RECORDS SHOWN:
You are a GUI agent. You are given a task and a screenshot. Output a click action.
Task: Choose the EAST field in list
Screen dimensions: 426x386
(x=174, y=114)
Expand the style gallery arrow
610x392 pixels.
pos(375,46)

ACTIVITY: Nothing but the lines from the one containing "Task: Choose the EAST field in list" through the end of the material should appear; please return them exactly.

THE ANSWER:
Task: Choose the EAST field in list
Screen dimensions: 426x386
(x=174, y=114)
Expand the style gallery arrow
610x392 pixels.
pos(375,46)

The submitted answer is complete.